[Rows on where targets appear]
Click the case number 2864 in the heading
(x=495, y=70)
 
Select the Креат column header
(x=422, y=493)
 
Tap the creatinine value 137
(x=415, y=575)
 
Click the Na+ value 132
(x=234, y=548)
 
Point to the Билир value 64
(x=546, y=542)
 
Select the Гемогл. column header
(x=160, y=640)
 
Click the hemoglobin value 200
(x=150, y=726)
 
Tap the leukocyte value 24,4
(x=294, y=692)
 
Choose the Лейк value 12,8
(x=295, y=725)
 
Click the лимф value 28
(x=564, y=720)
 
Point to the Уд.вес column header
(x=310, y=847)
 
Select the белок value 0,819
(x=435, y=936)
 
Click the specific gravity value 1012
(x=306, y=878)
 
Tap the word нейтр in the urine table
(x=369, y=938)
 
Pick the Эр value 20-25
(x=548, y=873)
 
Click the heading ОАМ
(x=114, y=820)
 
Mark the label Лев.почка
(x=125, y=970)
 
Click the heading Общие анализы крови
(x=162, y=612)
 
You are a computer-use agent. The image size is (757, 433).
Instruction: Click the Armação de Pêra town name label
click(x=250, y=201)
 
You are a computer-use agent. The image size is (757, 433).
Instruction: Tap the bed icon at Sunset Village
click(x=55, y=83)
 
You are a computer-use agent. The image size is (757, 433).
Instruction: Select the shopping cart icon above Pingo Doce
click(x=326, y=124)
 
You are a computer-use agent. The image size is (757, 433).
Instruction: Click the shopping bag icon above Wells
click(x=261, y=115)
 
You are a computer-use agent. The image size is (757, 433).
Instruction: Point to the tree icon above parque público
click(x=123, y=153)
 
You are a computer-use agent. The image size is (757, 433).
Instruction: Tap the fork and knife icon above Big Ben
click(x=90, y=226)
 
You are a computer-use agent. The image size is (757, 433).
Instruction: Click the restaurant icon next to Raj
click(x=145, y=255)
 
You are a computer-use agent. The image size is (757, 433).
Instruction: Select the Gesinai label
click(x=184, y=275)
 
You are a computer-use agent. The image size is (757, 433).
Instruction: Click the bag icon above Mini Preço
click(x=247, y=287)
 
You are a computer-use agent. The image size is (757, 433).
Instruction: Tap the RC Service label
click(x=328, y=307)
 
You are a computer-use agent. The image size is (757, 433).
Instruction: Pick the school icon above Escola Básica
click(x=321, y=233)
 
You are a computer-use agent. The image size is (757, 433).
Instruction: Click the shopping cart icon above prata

WRITTEN TASK
Copy every row above word for word, with nothing changed.

SOLUTION TO THE PROBLEM
Click the case number 2864 in the heading
(x=495, y=70)
 
Select the Креат column header
(x=422, y=493)
 
Tap the creatinine value 137
(x=415, y=575)
 
Click the Na+ value 132
(x=234, y=548)
 
Point to the Билир value 64
(x=546, y=542)
 
Select the Гемогл. column header
(x=160, y=640)
 
Click the hemoglobin value 200
(x=150, y=726)
 
Tap the leukocyte value 24,4
(x=294, y=692)
 
Choose the Лейк value 12,8
(x=295, y=725)
 
Click the лимф value 28
(x=564, y=720)
 
Point to the Уд.вес column header
(x=310, y=847)
 
Select the белок value 0,819
(x=435, y=936)
 
Click the specific gravity value 1012
(x=306, y=878)
 
Tap the word нейтр in the urine table
(x=369, y=938)
 
Pick the Эр value 20-25
(x=548, y=873)
 
Click the heading ОАМ
(x=114, y=820)
 
Mark the label Лев.почка
(x=125, y=970)
 
Click the heading Общие анализы крови
(x=162, y=612)
 
You are a computer-use agent. The image size is (757, 433).
Instruction: Click the Armação de Pêra town name label
click(x=250, y=201)
 
You are a computer-use agent. The image size is (757, 433).
Instruction: Tap the bed icon at Sunset Village
click(x=55, y=83)
 
You are a computer-use agent. The image size is (757, 433).
Instruction: Select the shopping cart icon above Pingo Doce
click(x=326, y=124)
 
You are a computer-use agent. The image size is (757, 433).
Instruction: Click the shopping bag icon above Wells
click(x=261, y=115)
 
You are a computer-use agent. The image size is (757, 433).
Instruction: Point to the tree icon above parque público
click(x=123, y=153)
 
You are a computer-use agent. The image size is (757, 433).
Instruction: Tap the fork and knife icon above Big Ben
click(x=90, y=226)
 
You are a computer-use agent. The image size is (757, 433).
Instruction: Click the restaurant icon next to Raj
click(x=145, y=255)
 
You are a computer-use agent. The image size is (757, 433).
Instruction: Select the Gesinai label
click(x=184, y=275)
 
You are a computer-use agent. The image size is (757, 433).
Instruction: Click the bag icon above Mini Preço
click(x=247, y=287)
 
You are a computer-use agent. The image size is (757, 433).
Instruction: Tap the RC Service label
click(x=328, y=307)
 
You are a computer-use agent. The image size is (757, 433).
Instruction: Pick the school icon above Escola Básica
click(x=321, y=233)
 
You are a computer-use agent. The image size is (757, 433).
Instruction: Click the shopping cart icon above prata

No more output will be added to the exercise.